Even after the competent authority grants marketing authorisation, the work of the regulatory team continues. Post-approval changes, such as variations or amendments, will trigger the need for additional regulatory affairs work. This includes updating the dossier to reflect any changes, ensuring compliance with regulatory standards, and maintaining communication with the competent authorities.
Variations to keep the marketing authorisation up to date
Variations are all the changes made in the dossier of an authorised product after its initial registration. They may concern administrative, quality, safety/Efficiency, or vigilance changes.
The regulators foresee four types of variations: type IA, type IB, type II, and extensions of marketing authorisations (line extensions). Type IA variations are minor changes that have only minimal or no impact on the medicinal product’s quality, safety, and efficacy.
Regulatory updates triggered by referrals
Due to continuous improvements at the manufacturing plant and changes in the pharmaceutical product supply chain, changes must be made to the approved registration dossier by compiling and submitting variation packages.
With more than 150,000 marketing authorisations in the EU listed in the EMA’s Article 57 database, the risk assessment process and subsequent reporting of the results significantly burden all regulatory affairs teams, especially those with larger portfolios.
With the support of external RA service providers, who provide the relevant expertise for risk assessment and reporting activities, most pharmaceutical companies could meet the reporting deadline of March 31, 2021, for chemical-based medicines and July 1, 2021, for biological medicines. A great example of the key role of Regulatory Affairs in the pharmaceutical industry.
Companies that need to make changes in the manufacturing process to reduce or prevent the number of nitrosamines in the finished product must make the appropriate changes in the registration dossier.
In this case, the quality sections in Module 3 may need to be updated, and the changes should be submitted to the competent authorities by September 26, 2022, for chemical medicines and by July 1, 2023, for biological drugs. Meeting these deadlines will continue to put pressure and workload on pharmaceutical companies’ regulatory affairs teams in the coming months.

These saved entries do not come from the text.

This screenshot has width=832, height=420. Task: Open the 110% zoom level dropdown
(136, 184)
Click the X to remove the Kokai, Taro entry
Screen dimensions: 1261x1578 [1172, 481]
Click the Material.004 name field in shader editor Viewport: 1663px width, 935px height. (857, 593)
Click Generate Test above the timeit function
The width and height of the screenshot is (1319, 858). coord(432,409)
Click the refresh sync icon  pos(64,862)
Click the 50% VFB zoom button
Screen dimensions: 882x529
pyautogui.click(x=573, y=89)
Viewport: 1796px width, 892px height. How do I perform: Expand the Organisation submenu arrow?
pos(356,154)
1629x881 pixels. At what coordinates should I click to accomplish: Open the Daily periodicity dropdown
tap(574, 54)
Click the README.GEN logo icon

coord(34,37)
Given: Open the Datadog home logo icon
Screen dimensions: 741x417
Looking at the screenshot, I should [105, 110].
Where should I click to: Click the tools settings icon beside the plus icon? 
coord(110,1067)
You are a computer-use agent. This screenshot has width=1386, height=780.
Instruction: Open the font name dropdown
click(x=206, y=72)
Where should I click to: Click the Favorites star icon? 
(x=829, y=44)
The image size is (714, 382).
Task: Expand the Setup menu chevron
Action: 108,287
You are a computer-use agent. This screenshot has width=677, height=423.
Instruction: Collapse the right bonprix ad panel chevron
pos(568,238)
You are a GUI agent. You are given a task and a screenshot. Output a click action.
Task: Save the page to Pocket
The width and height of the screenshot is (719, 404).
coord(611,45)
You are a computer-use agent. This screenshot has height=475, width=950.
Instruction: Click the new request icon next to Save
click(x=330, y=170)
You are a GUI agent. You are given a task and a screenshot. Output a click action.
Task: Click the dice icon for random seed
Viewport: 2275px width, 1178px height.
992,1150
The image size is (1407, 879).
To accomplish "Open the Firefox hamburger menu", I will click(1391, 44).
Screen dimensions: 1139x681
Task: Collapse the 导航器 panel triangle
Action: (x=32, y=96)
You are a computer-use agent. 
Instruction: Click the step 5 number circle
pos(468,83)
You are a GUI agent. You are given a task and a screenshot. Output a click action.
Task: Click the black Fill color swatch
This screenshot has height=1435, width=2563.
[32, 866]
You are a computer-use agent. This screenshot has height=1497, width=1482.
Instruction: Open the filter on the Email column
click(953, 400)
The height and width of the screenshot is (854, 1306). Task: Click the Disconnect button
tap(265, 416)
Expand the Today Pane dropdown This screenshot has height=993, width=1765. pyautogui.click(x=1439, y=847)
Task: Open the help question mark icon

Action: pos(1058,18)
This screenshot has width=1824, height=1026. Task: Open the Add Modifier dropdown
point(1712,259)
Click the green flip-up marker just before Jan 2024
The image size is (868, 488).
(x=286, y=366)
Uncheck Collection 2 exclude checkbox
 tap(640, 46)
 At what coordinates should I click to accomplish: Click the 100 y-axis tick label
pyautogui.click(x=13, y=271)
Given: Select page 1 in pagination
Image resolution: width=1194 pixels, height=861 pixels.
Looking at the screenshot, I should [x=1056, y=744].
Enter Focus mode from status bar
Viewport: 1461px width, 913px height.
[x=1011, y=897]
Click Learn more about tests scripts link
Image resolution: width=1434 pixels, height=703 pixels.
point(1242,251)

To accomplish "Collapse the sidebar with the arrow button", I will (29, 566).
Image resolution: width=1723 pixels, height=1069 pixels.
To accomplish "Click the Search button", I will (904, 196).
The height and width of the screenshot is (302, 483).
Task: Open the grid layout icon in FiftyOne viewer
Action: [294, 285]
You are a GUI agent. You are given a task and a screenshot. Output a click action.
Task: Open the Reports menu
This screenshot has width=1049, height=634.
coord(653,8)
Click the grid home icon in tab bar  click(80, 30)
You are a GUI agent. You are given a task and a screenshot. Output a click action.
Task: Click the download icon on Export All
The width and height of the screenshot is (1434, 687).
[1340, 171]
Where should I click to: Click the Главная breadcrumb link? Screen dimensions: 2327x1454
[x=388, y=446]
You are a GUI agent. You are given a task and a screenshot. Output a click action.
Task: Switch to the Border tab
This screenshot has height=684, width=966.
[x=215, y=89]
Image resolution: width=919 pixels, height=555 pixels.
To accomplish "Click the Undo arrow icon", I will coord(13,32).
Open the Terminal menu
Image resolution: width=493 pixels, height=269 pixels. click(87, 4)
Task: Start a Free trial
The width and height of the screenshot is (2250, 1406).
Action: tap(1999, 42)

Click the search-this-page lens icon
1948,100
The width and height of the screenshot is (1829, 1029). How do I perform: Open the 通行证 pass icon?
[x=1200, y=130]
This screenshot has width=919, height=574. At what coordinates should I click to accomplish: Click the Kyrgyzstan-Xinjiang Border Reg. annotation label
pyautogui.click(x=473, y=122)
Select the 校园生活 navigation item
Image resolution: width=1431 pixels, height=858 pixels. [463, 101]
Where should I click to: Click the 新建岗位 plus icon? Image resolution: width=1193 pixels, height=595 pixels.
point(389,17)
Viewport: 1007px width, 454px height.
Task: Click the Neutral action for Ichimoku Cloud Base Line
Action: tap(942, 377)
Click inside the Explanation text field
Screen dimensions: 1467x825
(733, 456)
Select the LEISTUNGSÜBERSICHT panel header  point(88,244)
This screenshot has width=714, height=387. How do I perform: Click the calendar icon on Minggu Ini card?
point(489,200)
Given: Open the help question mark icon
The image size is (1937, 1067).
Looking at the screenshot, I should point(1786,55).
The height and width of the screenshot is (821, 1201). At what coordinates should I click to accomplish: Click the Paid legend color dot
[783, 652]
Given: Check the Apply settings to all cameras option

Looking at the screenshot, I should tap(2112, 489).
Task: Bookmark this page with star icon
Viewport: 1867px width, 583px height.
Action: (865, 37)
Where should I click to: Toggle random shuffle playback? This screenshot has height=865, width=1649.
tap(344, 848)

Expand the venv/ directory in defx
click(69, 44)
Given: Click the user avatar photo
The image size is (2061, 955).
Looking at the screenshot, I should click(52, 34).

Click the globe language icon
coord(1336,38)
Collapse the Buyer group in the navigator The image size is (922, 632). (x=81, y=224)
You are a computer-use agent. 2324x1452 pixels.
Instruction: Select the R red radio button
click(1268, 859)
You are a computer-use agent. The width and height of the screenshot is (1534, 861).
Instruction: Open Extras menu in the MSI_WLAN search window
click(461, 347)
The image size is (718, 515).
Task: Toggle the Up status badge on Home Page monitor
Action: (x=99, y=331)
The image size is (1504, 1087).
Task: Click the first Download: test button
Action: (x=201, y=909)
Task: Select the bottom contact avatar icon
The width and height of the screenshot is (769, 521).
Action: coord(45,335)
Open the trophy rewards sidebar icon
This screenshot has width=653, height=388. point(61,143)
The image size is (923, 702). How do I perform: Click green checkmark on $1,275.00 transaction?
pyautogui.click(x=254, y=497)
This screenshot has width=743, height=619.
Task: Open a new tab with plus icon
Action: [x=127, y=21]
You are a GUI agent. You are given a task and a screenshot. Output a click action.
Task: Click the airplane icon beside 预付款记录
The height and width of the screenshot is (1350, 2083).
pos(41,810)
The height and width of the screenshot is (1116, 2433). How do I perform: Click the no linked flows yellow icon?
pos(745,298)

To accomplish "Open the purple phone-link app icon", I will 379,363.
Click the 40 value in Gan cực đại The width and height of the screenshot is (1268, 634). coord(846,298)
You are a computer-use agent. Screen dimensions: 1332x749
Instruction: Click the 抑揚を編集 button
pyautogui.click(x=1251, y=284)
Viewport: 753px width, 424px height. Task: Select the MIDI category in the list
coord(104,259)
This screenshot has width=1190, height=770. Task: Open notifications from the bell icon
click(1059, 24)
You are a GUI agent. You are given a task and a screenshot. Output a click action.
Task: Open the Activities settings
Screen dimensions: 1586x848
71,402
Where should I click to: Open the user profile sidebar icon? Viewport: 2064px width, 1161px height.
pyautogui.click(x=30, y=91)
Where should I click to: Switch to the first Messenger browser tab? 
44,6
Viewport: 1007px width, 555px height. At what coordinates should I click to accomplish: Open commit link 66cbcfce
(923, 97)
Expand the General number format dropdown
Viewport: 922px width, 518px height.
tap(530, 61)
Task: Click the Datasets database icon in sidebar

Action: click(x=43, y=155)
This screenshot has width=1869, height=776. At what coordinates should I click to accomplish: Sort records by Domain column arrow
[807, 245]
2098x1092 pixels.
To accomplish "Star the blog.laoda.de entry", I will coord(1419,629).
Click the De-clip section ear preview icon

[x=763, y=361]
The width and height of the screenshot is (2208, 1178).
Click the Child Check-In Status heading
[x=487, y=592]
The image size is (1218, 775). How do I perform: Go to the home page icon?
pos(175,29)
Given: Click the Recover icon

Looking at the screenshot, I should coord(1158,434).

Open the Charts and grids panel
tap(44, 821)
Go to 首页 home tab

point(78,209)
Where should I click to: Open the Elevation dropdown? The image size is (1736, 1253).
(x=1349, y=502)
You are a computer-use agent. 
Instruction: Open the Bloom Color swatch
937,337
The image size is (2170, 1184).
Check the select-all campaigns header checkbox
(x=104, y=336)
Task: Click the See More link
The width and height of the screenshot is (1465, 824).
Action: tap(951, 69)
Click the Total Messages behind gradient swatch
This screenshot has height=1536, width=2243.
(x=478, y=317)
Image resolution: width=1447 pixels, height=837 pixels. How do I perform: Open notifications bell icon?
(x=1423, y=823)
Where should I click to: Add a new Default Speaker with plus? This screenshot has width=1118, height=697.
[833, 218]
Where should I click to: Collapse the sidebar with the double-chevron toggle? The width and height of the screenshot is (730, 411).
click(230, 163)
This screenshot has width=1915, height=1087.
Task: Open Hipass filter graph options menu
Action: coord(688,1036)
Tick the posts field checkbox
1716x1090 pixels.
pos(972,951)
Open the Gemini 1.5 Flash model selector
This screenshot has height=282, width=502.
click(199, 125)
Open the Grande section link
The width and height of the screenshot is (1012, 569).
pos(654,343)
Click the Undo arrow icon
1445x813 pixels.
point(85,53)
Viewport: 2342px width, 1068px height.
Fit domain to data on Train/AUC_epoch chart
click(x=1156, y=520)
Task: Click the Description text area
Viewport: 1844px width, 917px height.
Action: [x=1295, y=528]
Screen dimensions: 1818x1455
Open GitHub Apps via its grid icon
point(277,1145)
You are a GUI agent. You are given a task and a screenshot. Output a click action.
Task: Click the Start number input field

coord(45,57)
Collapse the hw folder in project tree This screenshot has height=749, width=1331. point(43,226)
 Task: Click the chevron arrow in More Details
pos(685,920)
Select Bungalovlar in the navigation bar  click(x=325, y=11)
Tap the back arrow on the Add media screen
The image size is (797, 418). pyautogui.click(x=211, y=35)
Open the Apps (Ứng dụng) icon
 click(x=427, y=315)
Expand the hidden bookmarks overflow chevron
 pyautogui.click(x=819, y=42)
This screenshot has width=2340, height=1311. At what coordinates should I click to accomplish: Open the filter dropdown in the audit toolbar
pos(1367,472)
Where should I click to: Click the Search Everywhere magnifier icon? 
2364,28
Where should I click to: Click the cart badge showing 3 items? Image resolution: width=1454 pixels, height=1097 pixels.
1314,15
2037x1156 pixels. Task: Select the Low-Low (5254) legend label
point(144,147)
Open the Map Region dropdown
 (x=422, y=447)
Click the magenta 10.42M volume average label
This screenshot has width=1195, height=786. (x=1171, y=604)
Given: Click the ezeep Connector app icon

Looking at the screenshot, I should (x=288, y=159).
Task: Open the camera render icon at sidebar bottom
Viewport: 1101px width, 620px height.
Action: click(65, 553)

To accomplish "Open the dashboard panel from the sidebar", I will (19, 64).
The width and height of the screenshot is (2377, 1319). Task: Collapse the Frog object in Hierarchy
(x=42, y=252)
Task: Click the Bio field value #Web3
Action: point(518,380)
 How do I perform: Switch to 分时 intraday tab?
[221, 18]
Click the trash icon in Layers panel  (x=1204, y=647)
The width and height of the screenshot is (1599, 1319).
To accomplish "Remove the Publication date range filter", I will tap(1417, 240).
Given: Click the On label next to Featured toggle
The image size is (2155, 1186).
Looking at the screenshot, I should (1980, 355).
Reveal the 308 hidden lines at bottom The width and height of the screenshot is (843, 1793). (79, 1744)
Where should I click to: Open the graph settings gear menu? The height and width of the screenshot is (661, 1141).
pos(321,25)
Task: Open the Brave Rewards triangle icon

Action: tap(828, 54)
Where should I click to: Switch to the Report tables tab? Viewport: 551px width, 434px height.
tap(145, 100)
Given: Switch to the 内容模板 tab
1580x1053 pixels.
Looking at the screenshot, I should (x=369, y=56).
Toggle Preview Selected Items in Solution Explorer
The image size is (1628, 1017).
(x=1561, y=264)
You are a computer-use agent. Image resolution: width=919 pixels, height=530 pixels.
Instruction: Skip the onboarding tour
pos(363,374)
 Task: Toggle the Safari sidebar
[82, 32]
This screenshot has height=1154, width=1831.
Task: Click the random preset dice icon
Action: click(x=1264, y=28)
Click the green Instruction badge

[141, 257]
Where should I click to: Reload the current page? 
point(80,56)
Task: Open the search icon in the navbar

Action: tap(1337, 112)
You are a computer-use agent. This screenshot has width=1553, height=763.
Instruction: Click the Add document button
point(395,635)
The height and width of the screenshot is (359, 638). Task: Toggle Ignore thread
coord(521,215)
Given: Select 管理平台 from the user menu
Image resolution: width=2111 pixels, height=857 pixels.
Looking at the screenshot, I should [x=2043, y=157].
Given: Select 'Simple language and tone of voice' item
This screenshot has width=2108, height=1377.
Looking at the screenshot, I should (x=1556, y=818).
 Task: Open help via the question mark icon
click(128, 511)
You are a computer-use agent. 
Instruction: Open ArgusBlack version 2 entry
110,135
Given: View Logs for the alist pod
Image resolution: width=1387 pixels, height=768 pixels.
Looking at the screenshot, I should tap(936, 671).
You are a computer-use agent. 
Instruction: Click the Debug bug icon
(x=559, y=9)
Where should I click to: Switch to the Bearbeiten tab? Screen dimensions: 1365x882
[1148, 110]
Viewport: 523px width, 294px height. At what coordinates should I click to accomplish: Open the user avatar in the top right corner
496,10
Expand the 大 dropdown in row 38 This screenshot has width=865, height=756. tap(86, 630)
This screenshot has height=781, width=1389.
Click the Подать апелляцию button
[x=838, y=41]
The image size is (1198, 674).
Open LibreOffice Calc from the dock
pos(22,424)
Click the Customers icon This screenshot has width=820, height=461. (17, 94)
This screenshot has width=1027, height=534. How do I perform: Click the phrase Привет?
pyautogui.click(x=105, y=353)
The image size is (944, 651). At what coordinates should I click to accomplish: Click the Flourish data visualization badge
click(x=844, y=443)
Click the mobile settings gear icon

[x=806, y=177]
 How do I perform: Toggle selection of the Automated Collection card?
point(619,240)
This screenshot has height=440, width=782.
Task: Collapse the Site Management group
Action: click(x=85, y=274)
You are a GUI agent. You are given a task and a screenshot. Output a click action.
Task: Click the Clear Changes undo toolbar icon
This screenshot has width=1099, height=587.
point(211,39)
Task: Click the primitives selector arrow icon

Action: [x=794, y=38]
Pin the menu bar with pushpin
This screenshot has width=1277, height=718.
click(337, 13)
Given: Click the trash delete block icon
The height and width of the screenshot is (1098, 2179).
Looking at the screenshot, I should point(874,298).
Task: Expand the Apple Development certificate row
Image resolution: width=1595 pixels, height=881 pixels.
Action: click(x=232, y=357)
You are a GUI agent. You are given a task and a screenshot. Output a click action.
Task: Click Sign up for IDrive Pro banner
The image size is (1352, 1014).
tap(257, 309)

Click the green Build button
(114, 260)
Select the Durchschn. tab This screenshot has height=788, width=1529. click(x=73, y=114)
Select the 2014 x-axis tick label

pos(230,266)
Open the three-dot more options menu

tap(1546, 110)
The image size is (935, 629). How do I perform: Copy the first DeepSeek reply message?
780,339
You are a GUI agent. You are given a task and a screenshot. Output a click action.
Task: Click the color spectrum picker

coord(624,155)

New filings of existing dossiers
For already granted and approved dossiers in certain countries, new markets of interest may be identified by the pharmaceutical company, additional strengths may be added at a later stage, or new indications after successful additional clinical trials may lead to the submission of new marketing authorisation applications by the regulatory affairs team.
Product classification switch
In some cases, a switch from a prescription drug (Rx) to an over-the-counter drug (OTC) may be possible after the product has been marketed without safety and efficacy concerns. This product reclassification requires an understanding of the regulations and an application to the competent authorities to change the classification for the medicinal product supply.
Renewal or withdrawal of marketing authorisation
When a product has been on the market for 5 years, a renewal must be prepared and submitted to the competent authorities.
At some point, the pharmaceutical company may stop commercialising a particular product. At that point, the regulatory teams must apply to withdraw the product from the market officially.
Conclusion: Involve RA in
your drug development As you can see, the role of Regulatory Affairs in the pharmaceutical industry is substantial. To ensure the successful development and commercialisation of a medicinal product, it is essential to involve the regulatory experts in all stages of development, from the early phase of the clinical trial to post-approval changes during the commercialisation of the product.